• [Your assignment] Repeat each line of the data exactly as written.

Data records:
******
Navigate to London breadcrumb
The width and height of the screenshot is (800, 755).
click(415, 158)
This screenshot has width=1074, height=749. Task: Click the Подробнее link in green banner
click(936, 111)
******
• [Reply to the task]
Navigate to London breadcrumb
The width and height of the screenshot is (800, 755).
click(415, 158)
This screenshot has width=1074, height=749. Task: Click the Подробнее link in green banner
click(936, 111)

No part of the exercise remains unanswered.